Apart from local wind movements around the Indo-Nepal border, winds including the monsoons blow from India to Nepal from various directions depending on the time of year.
The desert state of Rajasthan experiences dust storms at this time of year, and dust particles from there reach places in Nepal, mostly in the Tarai, according to Pradhananga. Apart from that, fumes from widespread agricultural burnings and industrial emissions blow in from beyond the border.
Thousands of farmers in Punjab and Haryana, where much of India's wheat and rice are grown, set fire to their fields to burn off the straw left over from the harvest.

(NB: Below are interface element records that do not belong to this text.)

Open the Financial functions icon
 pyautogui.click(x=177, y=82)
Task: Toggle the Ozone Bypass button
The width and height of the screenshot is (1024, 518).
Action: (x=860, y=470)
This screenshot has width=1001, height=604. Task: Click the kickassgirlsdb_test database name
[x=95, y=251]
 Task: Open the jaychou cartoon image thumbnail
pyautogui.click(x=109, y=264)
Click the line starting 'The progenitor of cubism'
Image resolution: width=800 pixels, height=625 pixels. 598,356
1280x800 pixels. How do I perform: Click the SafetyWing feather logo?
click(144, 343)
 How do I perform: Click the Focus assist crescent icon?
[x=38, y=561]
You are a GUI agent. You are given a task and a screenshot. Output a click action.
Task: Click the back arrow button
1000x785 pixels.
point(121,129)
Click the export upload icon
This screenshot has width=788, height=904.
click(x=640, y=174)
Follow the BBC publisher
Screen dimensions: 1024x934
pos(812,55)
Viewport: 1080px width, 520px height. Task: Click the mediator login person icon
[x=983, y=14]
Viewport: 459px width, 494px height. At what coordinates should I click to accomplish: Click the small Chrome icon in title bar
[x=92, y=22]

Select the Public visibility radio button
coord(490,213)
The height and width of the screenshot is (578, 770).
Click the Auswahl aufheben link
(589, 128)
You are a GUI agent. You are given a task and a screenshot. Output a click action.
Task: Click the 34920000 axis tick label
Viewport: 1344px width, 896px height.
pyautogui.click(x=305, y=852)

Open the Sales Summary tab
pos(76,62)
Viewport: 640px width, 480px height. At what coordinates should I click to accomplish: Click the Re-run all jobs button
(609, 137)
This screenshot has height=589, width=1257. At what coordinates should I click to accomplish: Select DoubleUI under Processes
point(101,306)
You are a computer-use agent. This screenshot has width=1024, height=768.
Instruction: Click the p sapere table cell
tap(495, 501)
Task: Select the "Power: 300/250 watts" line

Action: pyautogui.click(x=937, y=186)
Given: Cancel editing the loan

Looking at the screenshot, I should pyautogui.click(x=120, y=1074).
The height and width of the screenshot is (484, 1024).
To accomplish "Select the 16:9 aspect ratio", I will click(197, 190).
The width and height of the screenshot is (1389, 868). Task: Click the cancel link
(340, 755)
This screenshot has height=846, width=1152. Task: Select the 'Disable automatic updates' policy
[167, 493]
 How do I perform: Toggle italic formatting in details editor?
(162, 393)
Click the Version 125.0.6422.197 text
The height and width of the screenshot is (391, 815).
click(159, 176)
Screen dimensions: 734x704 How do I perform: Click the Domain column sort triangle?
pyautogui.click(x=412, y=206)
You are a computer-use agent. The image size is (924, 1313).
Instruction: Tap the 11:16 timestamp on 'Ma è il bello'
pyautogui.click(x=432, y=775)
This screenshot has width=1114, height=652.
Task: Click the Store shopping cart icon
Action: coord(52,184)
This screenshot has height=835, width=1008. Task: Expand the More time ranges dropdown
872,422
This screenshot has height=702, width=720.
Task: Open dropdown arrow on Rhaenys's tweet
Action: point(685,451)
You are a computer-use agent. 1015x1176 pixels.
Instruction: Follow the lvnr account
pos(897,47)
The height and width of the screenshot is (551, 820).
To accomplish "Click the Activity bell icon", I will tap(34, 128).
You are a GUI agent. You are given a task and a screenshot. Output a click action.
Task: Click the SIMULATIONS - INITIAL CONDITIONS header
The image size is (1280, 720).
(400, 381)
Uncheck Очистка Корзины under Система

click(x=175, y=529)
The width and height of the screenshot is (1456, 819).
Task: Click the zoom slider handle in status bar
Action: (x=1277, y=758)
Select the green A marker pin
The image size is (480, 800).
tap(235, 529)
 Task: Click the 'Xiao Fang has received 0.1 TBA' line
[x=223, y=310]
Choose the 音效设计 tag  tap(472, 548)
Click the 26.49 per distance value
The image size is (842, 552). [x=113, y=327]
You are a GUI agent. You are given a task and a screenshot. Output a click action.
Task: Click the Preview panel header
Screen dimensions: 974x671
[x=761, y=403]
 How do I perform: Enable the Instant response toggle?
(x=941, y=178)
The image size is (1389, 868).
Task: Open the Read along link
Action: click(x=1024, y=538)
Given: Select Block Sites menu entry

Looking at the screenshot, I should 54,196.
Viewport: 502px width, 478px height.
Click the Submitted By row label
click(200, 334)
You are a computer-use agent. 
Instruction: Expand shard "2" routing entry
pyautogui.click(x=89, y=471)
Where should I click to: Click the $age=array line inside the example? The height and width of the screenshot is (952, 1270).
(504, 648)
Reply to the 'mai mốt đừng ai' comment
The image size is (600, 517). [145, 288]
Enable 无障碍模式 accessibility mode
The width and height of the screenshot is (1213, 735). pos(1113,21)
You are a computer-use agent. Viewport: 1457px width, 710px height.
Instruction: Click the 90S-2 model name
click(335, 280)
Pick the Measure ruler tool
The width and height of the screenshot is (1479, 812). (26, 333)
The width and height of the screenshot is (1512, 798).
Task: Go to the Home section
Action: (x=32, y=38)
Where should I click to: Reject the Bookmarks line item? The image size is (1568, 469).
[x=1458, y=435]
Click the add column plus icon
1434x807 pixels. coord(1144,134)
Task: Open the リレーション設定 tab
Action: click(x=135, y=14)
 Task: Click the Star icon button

The resulting smoke is toxic, which also blows towards the atmosphere of Nepal, a home to population of about 29 million.
“We have documented cases, such as on 15 November 2015, when smoke from agricultural burning in Punjab reached Kathmandu the next day, and led to very low visibility across large parts of central Nepal,” said atmospheric scientist Panday. “Likewise, Uttar Pradesh, which is much bigger than Delhi, is a likely source of pollution for much of western and central Nepal.”
According to him, air pollution arriving from outside raises the 'background' pollution level. “It means that air entering the Kathmandu Valley is already polluted. So when the locally emitted pollution gets added on top of that, the air quality gets worse than if we it was only affected by local pollution.”
World Health Organization has acknowledged air pollution as a major environmental risk to health and stated that countries can reduce the burden of disease from stroke, heart disease, lung cancer, and both chronic and acute respiratory diseases, including asthma, by reducing air pollution levels.
“We don't have direct control over trans-border air pollution, but we need to study it more, quantify it, speak up about it, and remind our neighbors that they too benefit from cutting their domestic air pollution,” Panday said.
Environmentalist Bhushan Tuladhar, a technical advisor for South Asia at UN Habitat, stressed the need to work with other South Asian countries to implement the 'Malé Declaration on Control and Prevention of Air Pollution and Its Likely Transboundary Effects for South Asia', the first regional environment agreement in South Asia to tackle trans-border air pollution through regional cooperation.
“But it would be difficult for us to control trans-border sources of air pollution. The priority for us would be to control pollution sources within our own country, something that we have control over,” he said.